▸ **What you should do**
Reproduce each record exactly, leaving out no line.
◆ ◆ ◆ ◆ ◆ ◆ ◆
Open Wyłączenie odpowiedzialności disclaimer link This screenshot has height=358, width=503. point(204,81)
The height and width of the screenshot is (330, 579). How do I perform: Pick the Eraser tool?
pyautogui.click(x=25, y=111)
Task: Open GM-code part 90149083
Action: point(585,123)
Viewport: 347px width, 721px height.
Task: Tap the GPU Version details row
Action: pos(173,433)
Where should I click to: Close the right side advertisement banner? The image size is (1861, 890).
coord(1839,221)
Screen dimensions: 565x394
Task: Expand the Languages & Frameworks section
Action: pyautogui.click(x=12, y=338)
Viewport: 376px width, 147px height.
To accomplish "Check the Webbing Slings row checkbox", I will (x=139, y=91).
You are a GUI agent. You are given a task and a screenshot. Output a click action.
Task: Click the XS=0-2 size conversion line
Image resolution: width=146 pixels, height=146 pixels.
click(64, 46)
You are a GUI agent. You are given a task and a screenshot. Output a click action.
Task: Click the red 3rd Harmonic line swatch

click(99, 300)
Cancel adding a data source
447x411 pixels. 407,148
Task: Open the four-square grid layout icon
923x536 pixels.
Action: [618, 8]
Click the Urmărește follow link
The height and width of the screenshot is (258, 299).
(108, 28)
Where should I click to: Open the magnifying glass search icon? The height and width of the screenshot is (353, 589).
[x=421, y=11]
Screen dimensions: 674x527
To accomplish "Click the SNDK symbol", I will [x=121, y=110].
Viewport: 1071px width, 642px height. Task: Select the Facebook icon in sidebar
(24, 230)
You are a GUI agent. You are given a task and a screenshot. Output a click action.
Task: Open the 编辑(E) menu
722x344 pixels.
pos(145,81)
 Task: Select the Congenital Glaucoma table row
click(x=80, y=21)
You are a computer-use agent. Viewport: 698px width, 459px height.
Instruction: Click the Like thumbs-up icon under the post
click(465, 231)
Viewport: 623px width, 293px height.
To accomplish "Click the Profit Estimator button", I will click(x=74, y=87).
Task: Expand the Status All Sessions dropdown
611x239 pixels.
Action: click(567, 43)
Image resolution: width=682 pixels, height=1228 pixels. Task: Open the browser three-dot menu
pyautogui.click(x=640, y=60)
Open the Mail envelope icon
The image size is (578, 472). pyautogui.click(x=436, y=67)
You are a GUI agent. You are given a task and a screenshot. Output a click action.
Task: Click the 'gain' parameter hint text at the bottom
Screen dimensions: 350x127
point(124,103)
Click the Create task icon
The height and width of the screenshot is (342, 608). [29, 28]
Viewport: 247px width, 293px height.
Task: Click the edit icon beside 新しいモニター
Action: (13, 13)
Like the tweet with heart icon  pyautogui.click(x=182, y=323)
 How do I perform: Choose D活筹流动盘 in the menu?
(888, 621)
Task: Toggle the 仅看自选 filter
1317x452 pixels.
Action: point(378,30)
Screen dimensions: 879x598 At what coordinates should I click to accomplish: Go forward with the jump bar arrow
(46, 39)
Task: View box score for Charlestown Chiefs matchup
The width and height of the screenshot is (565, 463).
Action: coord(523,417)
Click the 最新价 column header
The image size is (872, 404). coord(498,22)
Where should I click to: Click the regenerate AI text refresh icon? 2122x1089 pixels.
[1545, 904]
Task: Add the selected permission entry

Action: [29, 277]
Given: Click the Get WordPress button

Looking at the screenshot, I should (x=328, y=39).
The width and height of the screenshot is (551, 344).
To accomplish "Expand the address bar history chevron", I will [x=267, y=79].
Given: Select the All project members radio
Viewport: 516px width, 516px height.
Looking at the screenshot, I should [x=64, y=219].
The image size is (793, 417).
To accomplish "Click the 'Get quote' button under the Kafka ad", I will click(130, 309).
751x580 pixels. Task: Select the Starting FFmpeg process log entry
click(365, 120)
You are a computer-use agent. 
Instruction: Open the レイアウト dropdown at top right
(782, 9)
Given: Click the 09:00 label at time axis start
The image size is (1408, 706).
◆ ◆ ◆ ◆ ◆ ◆ ◆
▸ **Solution for this problem**
Open Wyłączenie odpowiedzialności disclaimer link This screenshot has height=358, width=503. point(204,81)
The height and width of the screenshot is (330, 579). How do I perform: Pick the Eraser tool?
pyautogui.click(x=25, y=111)
Task: Open GM-code part 90149083
Action: point(585,123)
Viewport: 347px width, 721px height.
Task: Tap the GPU Version details row
Action: pos(173,433)
Where should I click to: Close the right side advertisement banner? The image size is (1861, 890).
coord(1839,221)
Screen dimensions: 565x394
Task: Expand the Languages & Frameworks section
Action: pyautogui.click(x=12, y=338)
Viewport: 376px width, 147px height.
To accomplish "Check the Webbing Slings row checkbox", I will (x=139, y=91).
You are a GUI agent. You are given a task and a screenshot. Output a click action.
Task: Click the XS=0-2 size conversion line
Image resolution: width=146 pixels, height=146 pixels.
click(64, 46)
You are a GUI agent. You are given a task and a screenshot. Output a click action.
Task: Click the red 3rd Harmonic line swatch

click(99, 300)
Cancel adding a data source
447x411 pixels. 407,148
Task: Open the four-square grid layout icon
923x536 pixels.
Action: [618, 8]
Click the Urmărește follow link
The height and width of the screenshot is (258, 299).
(108, 28)
Where should I click to: Open the magnifying glass search icon? The height and width of the screenshot is (353, 589).
[x=421, y=11]
Screen dimensions: 674x527
To accomplish "Click the SNDK symbol", I will [x=121, y=110].
Viewport: 1071px width, 642px height. Task: Select the Facebook icon in sidebar
(24, 230)
You are a GUI agent. You are given a task and a screenshot. Output a click action.
Task: Open the 编辑(E) menu
722x344 pixels.
pos(145,81)
 Task: Select the Congenital Glaucoma table row
click(x=80, y=21)
You are a computer-use agent. Viewport: 698px width, 459px height.
Instruction: Click the Like thumbs-up icon under the post
click(465, 231)
Viewport: 623px width, 293px height.
To accomplish "Click the Profit Estimator button", I will click(x=74, y=87).
Task: Expand the Status All Sessions dropdown
611x239 pixels.
Action: click(567, 43)
Image resolution: width=682 pixels, height=1228 pixels. Task: Open the browser three-dot menu
pyautogui.click(x=640, y=60)
Open the Mail envelope icon
The image size is (578, 472). pyautogui.click(x=436, y=67)
You are a GUI agent. You are given a task and a screenshot. Output a click action.
Task: Click the 'gain' parameter hint text at the bottom
Screen dimensions: 350x127
point(124,103)
Click the Create task icon
The height and width of the screenshot is (342, 608). [29, 28]
Viewport: 247px width, 293px height.
Task: Click the edit icon beside 新しいモニター
Action: (13, 13)
Like the tweet with heart icon  pyautogui.click(x=182, y=323)
 How do I perform: Choose D活筹流动盘 in the menu?
(888, 621)
Task: Toggle the 仅看自选 filter
1317x452 pixels.
Action: point(378,30)
Screen dimensions: 879x598 At what coordinates should I click to accomplish: Go forward with the jump bar arrow
(46, 39)
Task: View box score for Charlestown Chiefs matchup
The width and height of the screenshot is (565, 463).
Action: coord(523,417)
Click the 最新价 column header
The image size is (872, 404). coord(498,22)
Where should I click to: Click the regenerate AI text refresh icon? 2122x1089 pixels.
[1545, 904]
Task: Add the selected permission entry

Action: [29, 277]
Given: Click the Get WordPress button

Looking at the screenshot, I should (x=328, y=39).
The width and height of the screenshot is (551, 344).
To accomplish "Expand the address bar history chevron", I will [x=267, y=79].
Given: Select the All project members radio
Viewport: 516px width, 516px height.
Looking at the screenshot, I should [x=64, y=219].
The image size is (793, 417).
To accomplish "Click the 'Get quote' button under the Kafka ad", I will click(130, 309).
751x580 pixels. Task: Select the Starting FFmpeg process log entry
click(365, 120)
You are a computer-use agent. 
Instruction: Open the レイアウト dropdown at top right
(782, 9)
Given: Click the 09:00 label at time axis start
The image size is (1408, 706).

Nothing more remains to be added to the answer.